# Data for this task
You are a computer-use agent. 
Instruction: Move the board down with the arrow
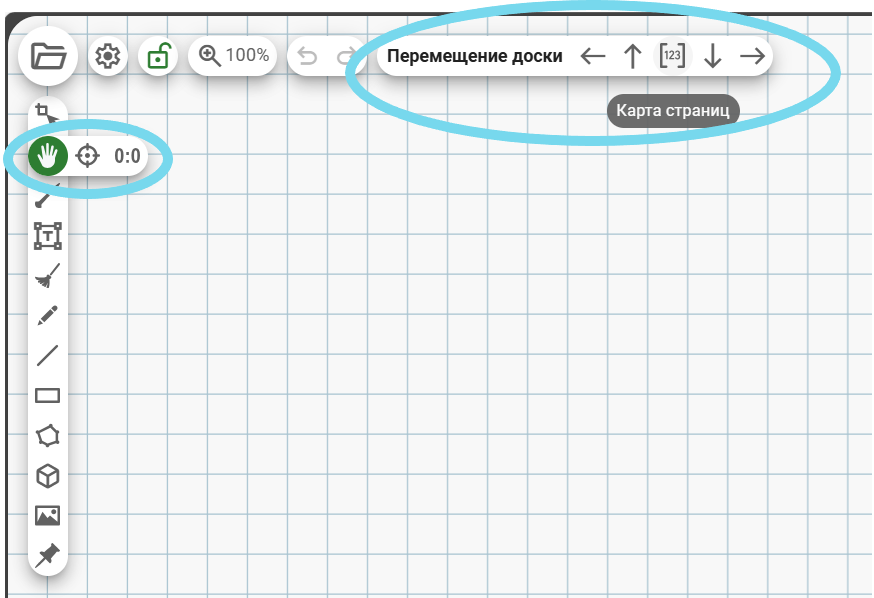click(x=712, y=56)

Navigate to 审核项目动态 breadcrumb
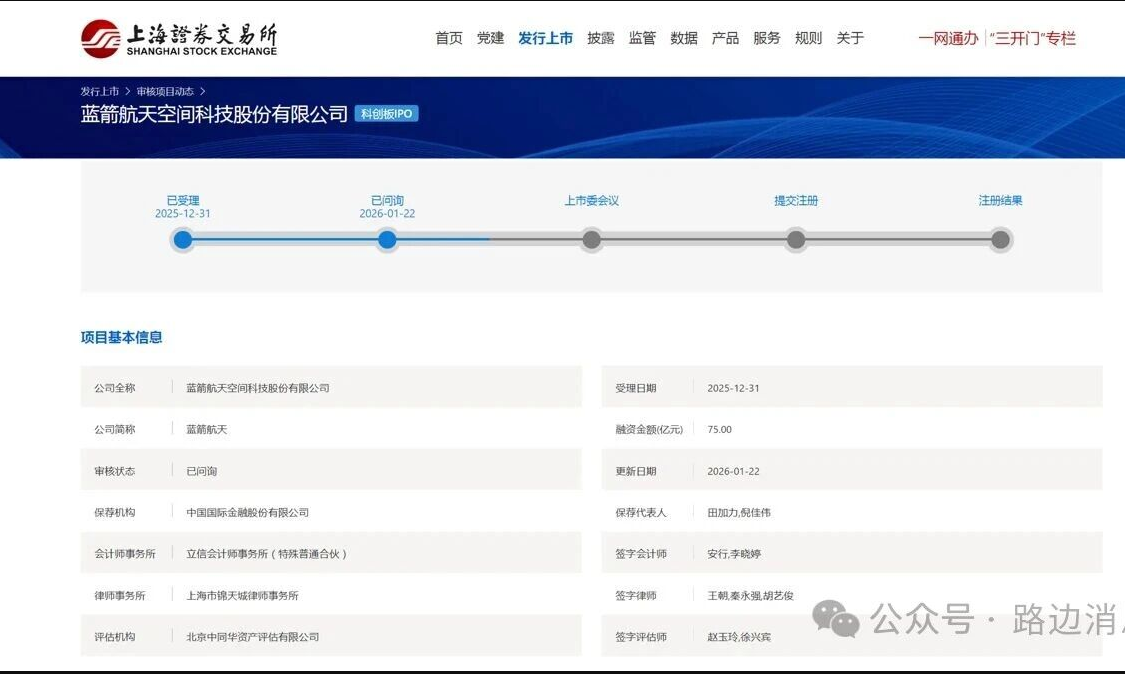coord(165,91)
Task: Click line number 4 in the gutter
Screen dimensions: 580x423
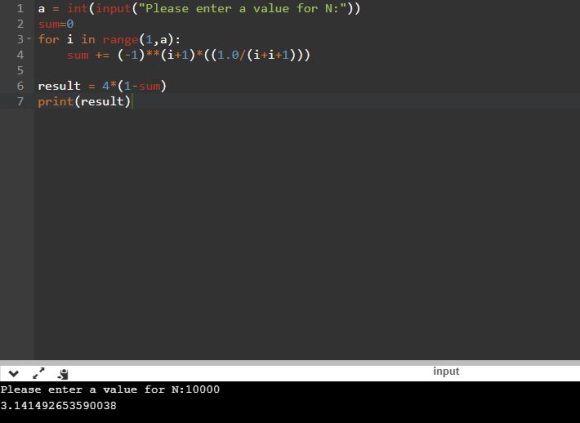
---
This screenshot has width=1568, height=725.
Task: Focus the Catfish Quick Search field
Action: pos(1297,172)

# Exercise
Reproduce exactly, with no pictures, the lines above from the one holding "Navigate to 审核项目动态 breadcrumb" to the one holding "Screen dimensions: 580x423", inclusive.

# Solution to the exercise
Navigate to 审核项目动态 breadcrumb
coord(165,91)
Task: Click line number 4 in the gutter
Screen dimensions: 580x423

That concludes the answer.